Récupérez l’URL utilisée par Snowflake pour les vérifications OCSP sur votre certificat Snowflake signé :

  1. Dans Google Chrome, connectez-vous à l’interface Web Snowflake.

  2. Dans le coin supérieur droit de la fenêtre du navigateur, cliquez sur l’icône (« Personnaliser et contrôler Google Chrome »). Cliquez ensuite sur More Tools » Developer Tools.

  3. Le cadre Outils de développement apparaît. Dans le cadre, cliquez sur l’onglet Security.

  4. Cliquez sur le bouton View certificate, puis développez la section Details.

  5. Faites défiler les détails jusqu’à ce que vous trouviez l’extension correspondante et notez l’URL pour :

    Online Certificate Status Protocol (p. ex. http://ocsp.netsolssl.com)

    Par exemple :

    Viewing OCSP URL for certificate in Developer Tools

Ensuite, testez votre capacité à accéder à l’URL (voir Étape 2). Divers problèmes réseau pourraient empêcher le client Snowflake d’accéder à l’URL. Par exemple, votre pare-feu peut bloquer l’accès aux sites utilisés par Snowflake.

Étape 2 : testez l’URL

Effectuez les étapes spécifiques au système d’exploitation pour vérifier si vous pouvez atteindre l’URL (<url_ocsp>) que vous avez récupérée à l’étape 1 :

Windows
  1. Ouvrir une fenêtre PowerShell sur l’hôte où le problème de connectivité persiste.

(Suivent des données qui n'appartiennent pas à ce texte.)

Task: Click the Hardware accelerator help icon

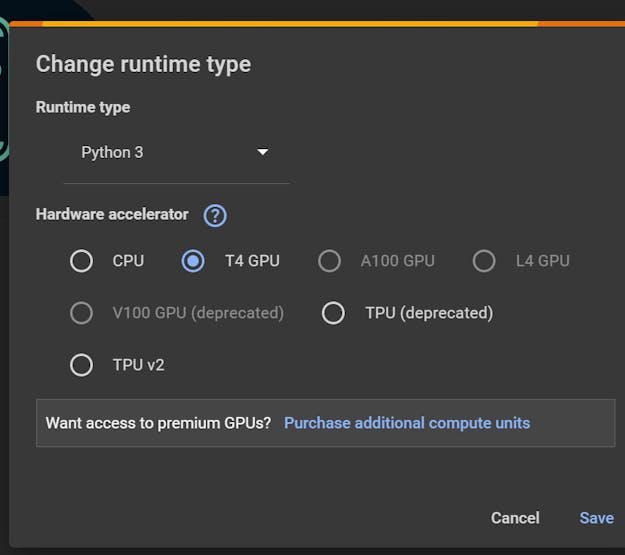Action: (x=215, y=215)
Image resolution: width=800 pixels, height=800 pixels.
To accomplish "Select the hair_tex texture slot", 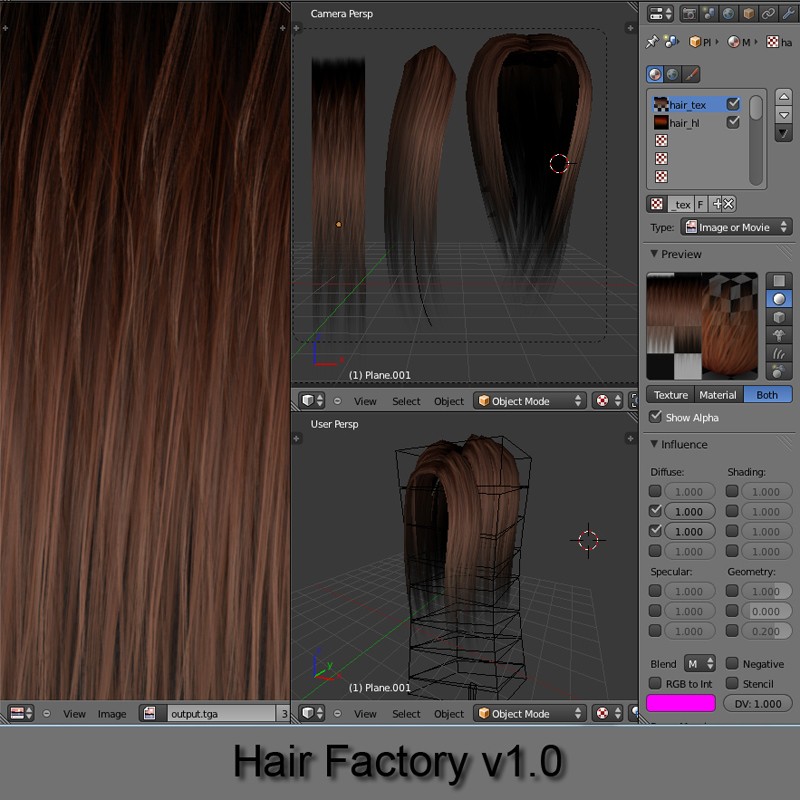I will (x=690, y=104).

  2. Exécutez la commande suivante :

    Invoke-WebRequest <ocsp_url>
    

    La commande Invoke-WebRequest envoie une requête HTTP à une page Web ou un service Web, et renvoie une réponse.

Linux / macOS
  1. Ouvrez un terminal sur l’hôte où le problème de connectivité persiste.

  2. Exécutez la commande suivante :

    curl -I <ocsp_url>
    

En cas de succès, la commande retournera des résultats similaires à :

HTTP/1.1 200 OK
Server: Apache
X-OCSP-Responder-ID: dwdccaocsp27
Content-Length: 5
Content-Type: application/ocsp-response
Date: Thu, 09 Aug 2018 19:19:20 GMT
Connection: keep-alive

Si la commande renvoie une erreur, signalez le problème à votre administrateur réseau pour un diagnostic plus approfondi. Il sera peut-être nécessaire de mettre explicitement l’hôte OCSP sur une liste blanche pour vérifier votre certificat.

Si la commande renvoie un code de statut autre que 200, contactez l’assistance Snowflake.

Hôtes de site CA et de répondeur OCSP utilisés par Snowflake (par plateforme Cloud et région)

Snowflake utilise les hôtes suivants pour les contrôles de certification OCSP. Notez que les hôtes peuvent varier selon la région Snowflake de la plate-forme Cloud donnée.

Important

Il s’agit ici un exemple des hôtes les plus fréquemment utilisés. Pour chaque région (ou compte individuel), Snowflake peut utiliser un certificat émis par une CA différente, ce qui donne des hôtes et URLs différents. Par exemple :

  • Pour la plupart des comptes dans US Ouest (sur AWS), Snowflake utilise actuellement des certificats signés Digicert de Network Solutions.

  • Pour les autres régions (sur AWS), Snowflake utilise principalement des certificats de la CA Amazon.

De plus, Snowflake peut changer les certificats lorsqu’ils expirent ou nécessitent des améliorations, ce qui créera des hôtes et URLs différents.

Pour une liste complète des hôtes et URLs pour votre compte, veuillez contacter l’assistance Snowflake.

Snowflake sur AWS

Hôte

US Ouest

Autres régions

Remarques

ocsp.snowflakecomputing.com:80

Serveur de cache de réponse OCSP de Snowflake. Notez que le nom d’hôte est différent si AWS PrivateLink est activé.

*.amazontrust.com:80

*.digicert.com:80

*.netsolssl.com:80

*.ss2.us:80

*.usertrust.com:80

Snowflake sur Microsoft Azure

Hôte

US Est 2

Remarques

ocsp.snowflakecomputing.com:80

Serveur de cache de réponse OCSP de Snowflake.

*.digicert.com:80

*.msocsp.com:80

Snowflake sur Google Cloud Platform

Hôte

us-central1

Remarques

ocsp.snowflakecomputing.com:80

Serveur de cache de réponse OCSP de Snowflake.

ocsp.digicert.com:80

ocsp.pki.goog:80

Les contrôles de certification OCSP nécessitent le port 80.

Toute communication avec Snowflake se fait par le port 443. Cependant, les contrôles de certification OCSP sont transmis via le port 80. Si votre poste de travail se trouve derrière un pare-feu, assurez-vous que l’administrateur réseau de votre entreprise a ouvert le pare-feu au trafic sur les ports 443 et 80.

Les pilotes JDBC et ODBC n’utilisent plus CRL

Une CRL (liste de révocation de certificats) spécifie les certificats qui ont été explicitement révoqués par une CA donnée. Les anciennes versions des pilotes JDBC et ODBC utilisaient CRL ou OCSP pour vérifier les certificats TLS/SSL. À partir des versions suivantes, les pilotes n’utilisent que OCSP pour toutes les vérifications de certificat :

  • JDBC 3.5.0 (ou supérieur)

  • ODBC 2.15.0 (ou supérieur)